▶ _Exercise objective_: Scan the listing and copy each line where the word "Given" is present.

▶ _Record extracts_:
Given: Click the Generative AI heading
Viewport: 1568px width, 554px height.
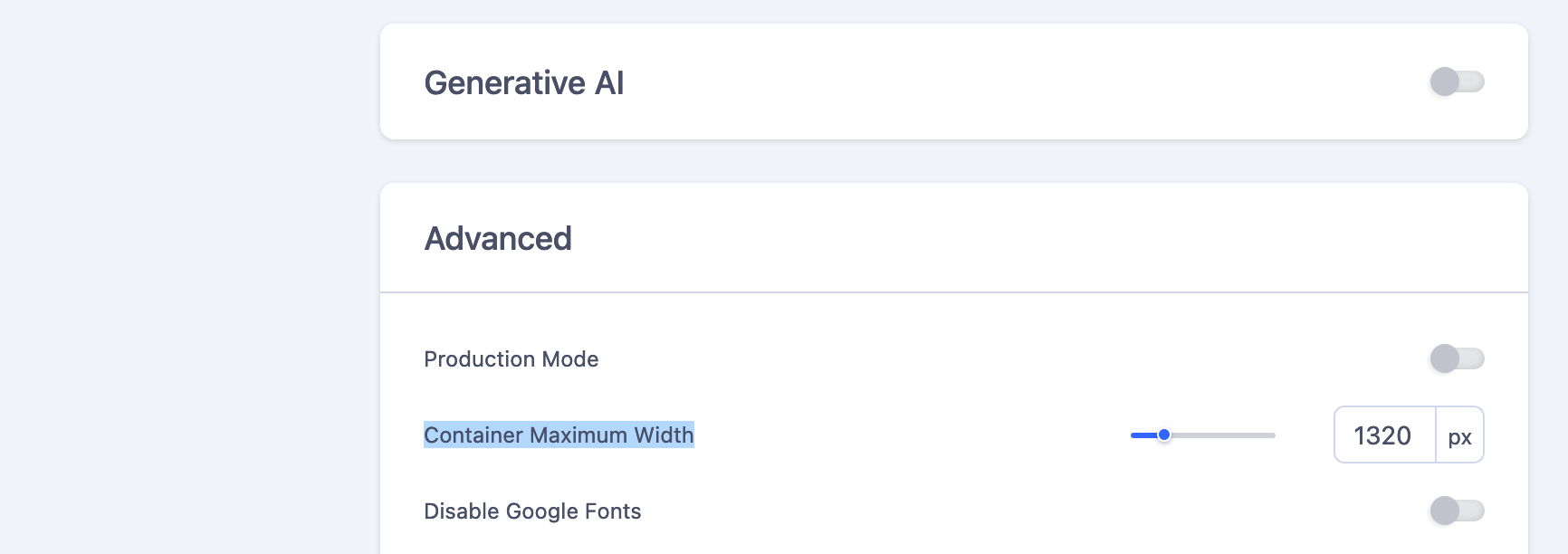Looking at the screenshot, I should [x=524, y=82].
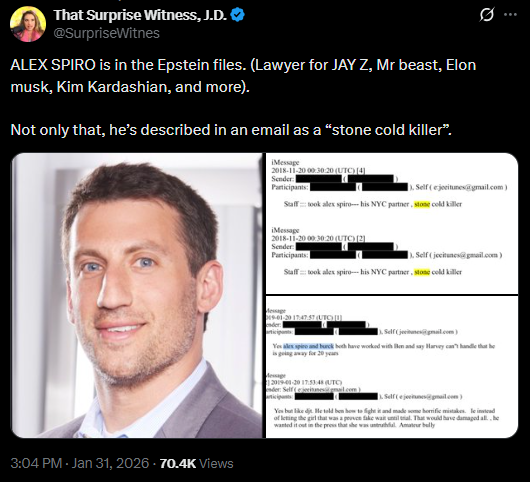Click the "Amateur bully" message paragraph
Image resolution: width=530 pixels, height=482 pixels.
pos(386,418)
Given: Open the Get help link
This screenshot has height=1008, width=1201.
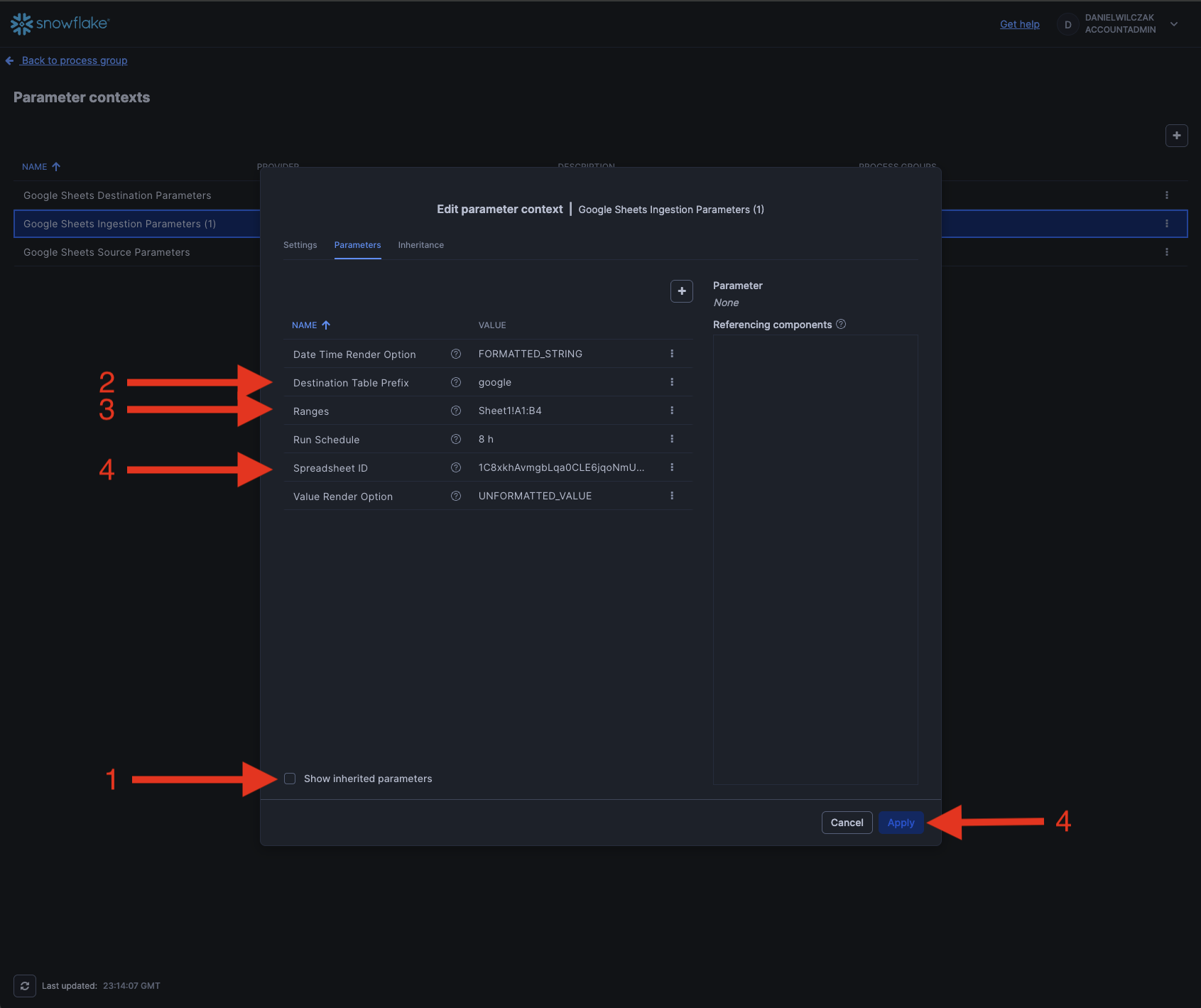Looking at the screenshot, I should tap(1019, 24).
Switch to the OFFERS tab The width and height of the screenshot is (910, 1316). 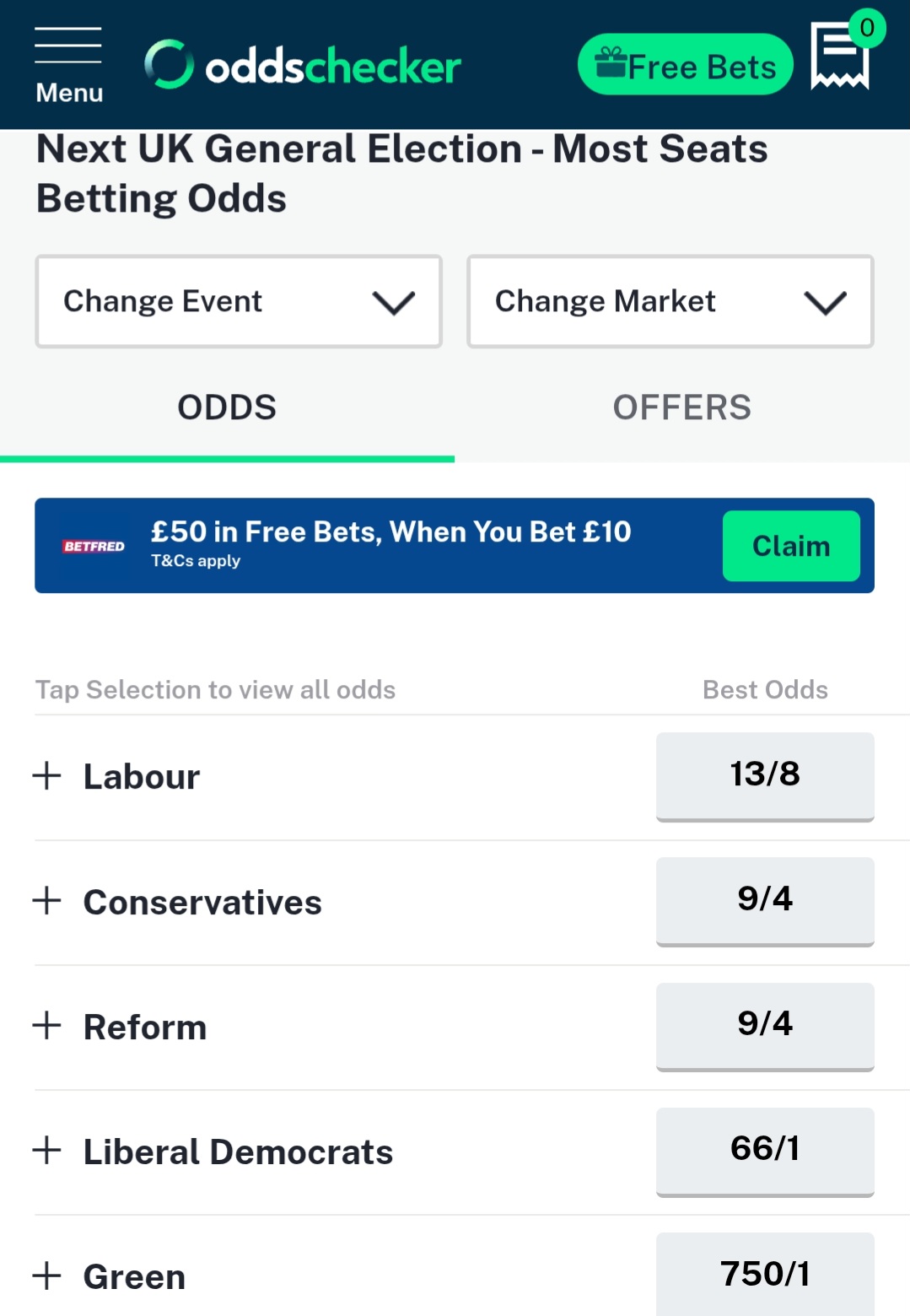(x=682, y=408)
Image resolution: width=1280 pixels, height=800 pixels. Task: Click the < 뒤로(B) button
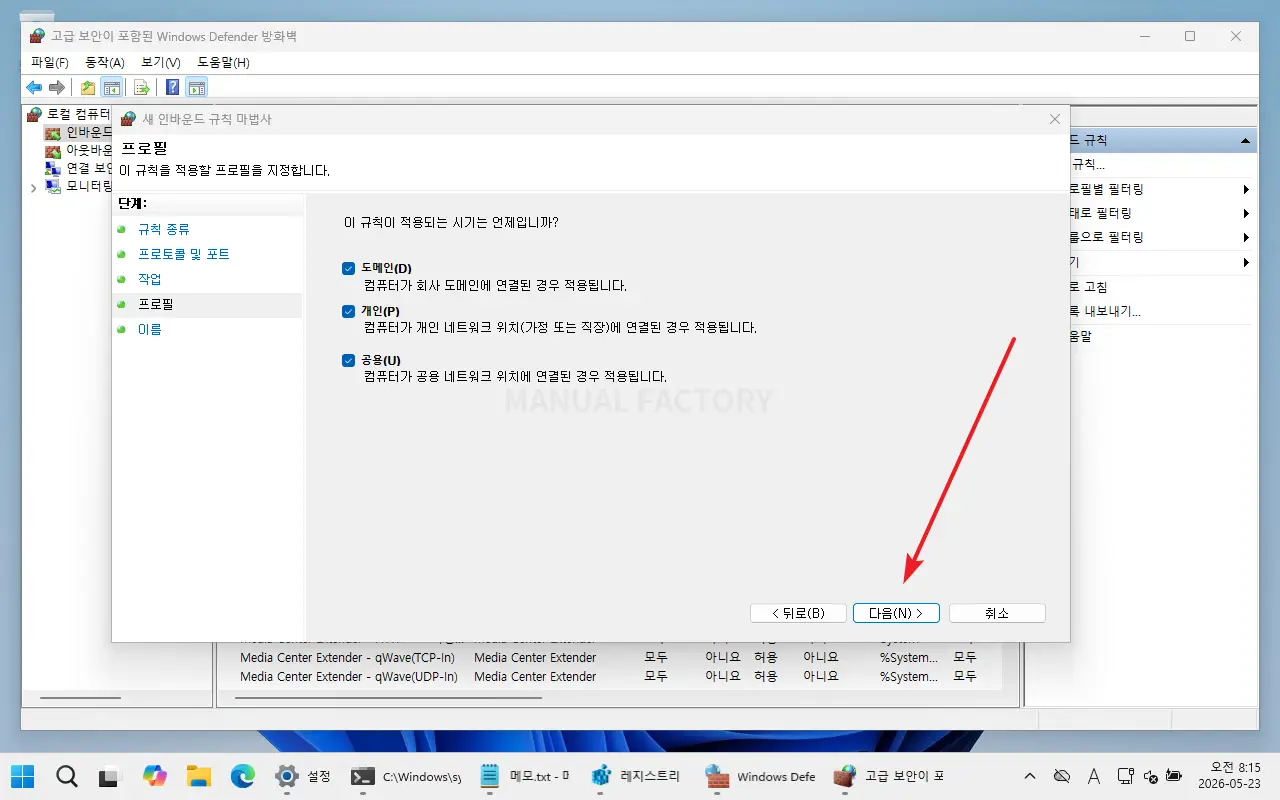798,613
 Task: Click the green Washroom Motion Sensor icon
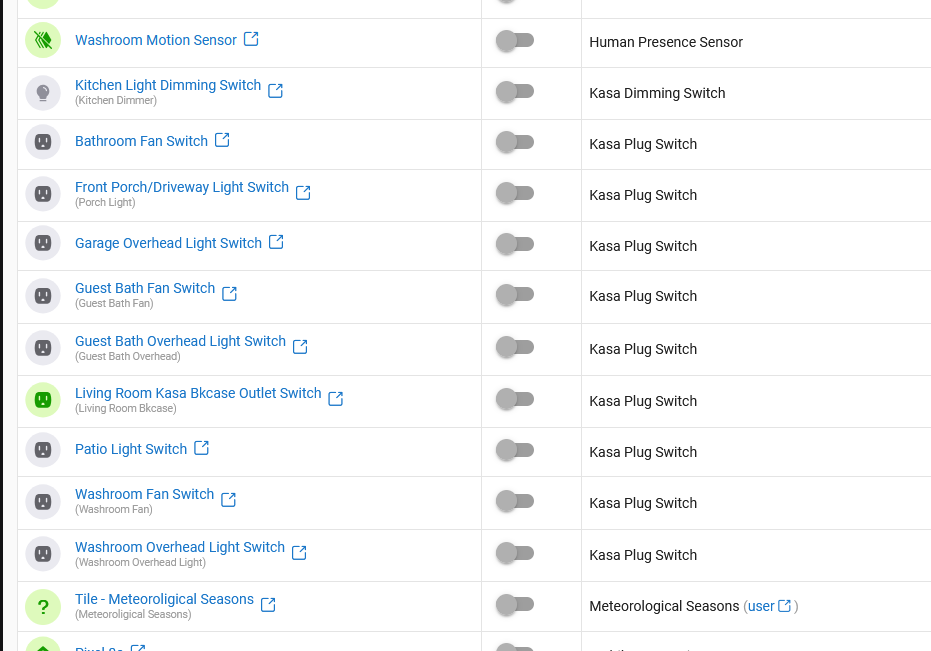pyautogui.click(x=42, y=41)
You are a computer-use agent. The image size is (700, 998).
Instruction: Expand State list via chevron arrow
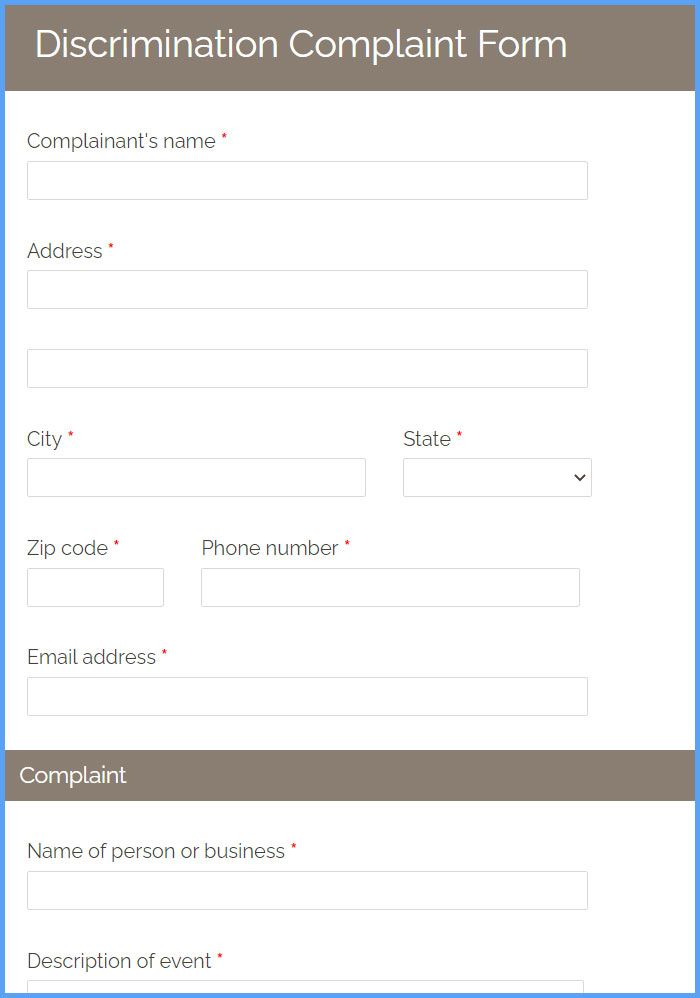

▶ _Result of the task_:
Given: Click the Generative AI heading
Given: Open the Get help link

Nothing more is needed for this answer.